[Item position entries]
— BEGIN —

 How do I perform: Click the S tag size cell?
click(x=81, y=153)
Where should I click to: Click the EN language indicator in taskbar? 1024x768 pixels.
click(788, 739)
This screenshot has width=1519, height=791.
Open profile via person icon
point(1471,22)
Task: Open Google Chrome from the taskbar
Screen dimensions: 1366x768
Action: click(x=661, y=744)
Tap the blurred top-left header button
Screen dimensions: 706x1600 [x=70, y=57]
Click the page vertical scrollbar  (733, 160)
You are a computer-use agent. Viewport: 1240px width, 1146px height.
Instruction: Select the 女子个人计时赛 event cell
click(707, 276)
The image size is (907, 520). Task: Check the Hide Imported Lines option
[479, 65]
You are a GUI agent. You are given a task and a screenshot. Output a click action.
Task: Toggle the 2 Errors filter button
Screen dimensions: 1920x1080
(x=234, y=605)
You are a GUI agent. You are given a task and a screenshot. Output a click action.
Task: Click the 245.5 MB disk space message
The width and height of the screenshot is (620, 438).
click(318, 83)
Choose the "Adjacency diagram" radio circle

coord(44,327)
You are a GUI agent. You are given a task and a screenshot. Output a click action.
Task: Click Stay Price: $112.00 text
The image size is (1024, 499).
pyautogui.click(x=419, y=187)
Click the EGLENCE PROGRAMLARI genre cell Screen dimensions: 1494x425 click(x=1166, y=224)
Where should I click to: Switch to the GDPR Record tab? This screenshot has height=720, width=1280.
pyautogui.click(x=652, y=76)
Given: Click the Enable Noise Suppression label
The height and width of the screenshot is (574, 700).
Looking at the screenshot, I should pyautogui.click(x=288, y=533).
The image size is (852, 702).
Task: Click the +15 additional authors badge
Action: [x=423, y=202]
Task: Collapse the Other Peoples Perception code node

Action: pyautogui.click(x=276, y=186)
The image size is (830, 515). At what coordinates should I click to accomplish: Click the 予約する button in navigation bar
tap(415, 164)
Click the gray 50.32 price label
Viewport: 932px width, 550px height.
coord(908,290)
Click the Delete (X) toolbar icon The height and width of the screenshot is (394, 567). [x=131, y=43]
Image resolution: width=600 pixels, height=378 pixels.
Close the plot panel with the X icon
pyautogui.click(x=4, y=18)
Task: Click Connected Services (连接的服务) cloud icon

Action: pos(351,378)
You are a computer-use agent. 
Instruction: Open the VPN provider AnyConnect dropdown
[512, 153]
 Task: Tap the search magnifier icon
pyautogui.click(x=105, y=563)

— END —

» Your task
Print all of the records above word for word, keeping every line unchanged.

» Complete answer
 How do I perform: Click the S tag size cell?
click(x=81, y=153)
Where should I click to: Click the EN language indicator in taskbar? 1024x768 pixels.
click(788, 739)
This screenshot has width=1519, height=791.
Open profile via person icon
point(1471,22)
Task: Open Google Chrome from the taskbar
Screen dimensions: 1366x768
Action: click(x=661, y=744)
Tap the blurred top-left header button
Screen dimensions: 706x1600 [x=70, y=57]
Click the page vertical scrollbar  (733, 160)
You are a computer-use agent. Viewport: 1240px width, 1146px height.
Instruction: Select the 女子个人计时赛 event cell
click(707, 276)
The image size is (907, 520). Task: Check the Hide Imported Lines option
[479, 65]
You are a GUI agent. You are given a task and a screenshot. Output a click action.
Task: Toggle the 2 Errors filter button
Screen dimensions: 1920x1080
(x=234, y=605)
You are a GUI agent. You are given a task and a screenshot. Output a click action.
Task: Click the 245.5 MB disk space message
The width and height of the screenshot is (620, 438).
click(318, 83)
Choose the "Adjacency diagram" radio circle

coord(44,327)
You are a GUI agent. You are given a task and a screenshot. Output a click action.
Task: Click Stay Price: $112.00 text
The image size is (1024, 499).
pyautogui.click(x=419, y=187)
Click the EGLENCE PROGRAMLARI genre cell Screen dimensions: 1494x425 click(x=1166, y=224)
Where should I click to: Switch to the GDPR Record tab? This screenshot has height=720, width=1280.
pyautogui.click(x=652, y=76)
Given: Click the Enable Noise Suppression label
The height and width of the screenshot is (574, 700).
Looking at the screenshot, I should pyautogui.click(x=288, y=533).
The image size is (852, 702).
Task: Click the +15 additional authors badge
Action: [x=423, y=202]
Task: Collapse the Other Peoples Perception code node

Action: pyautogui.click(x=276, y=186)
The image size is (830, 515). At what coordinates should I click to accomplish: Click the 予約する button in navigation bar
tap(415, 164)
Click the gray 50.32 price label
Viewport: 932px width, 550px height.
coord(908,290)
Click the Delete (X) toolbar icon The height and width of the screenshot is (394, 567). [x=131, y=43]
Image resolution: width=600 pixels, height=378 pixels.
Close the plot panel with the X icon
pyautogui.click(x=4, y=18)
Task: Click Connected Services (连接的服务) cloud icon

Action: pos(351,378)
You are a computer-use agent. 
Instruction: Open the VPN provider AnyConnect dropdown
[512, 153]
 Task: Tap the search magnifier icon
pyautogui.click(x=105, y=563)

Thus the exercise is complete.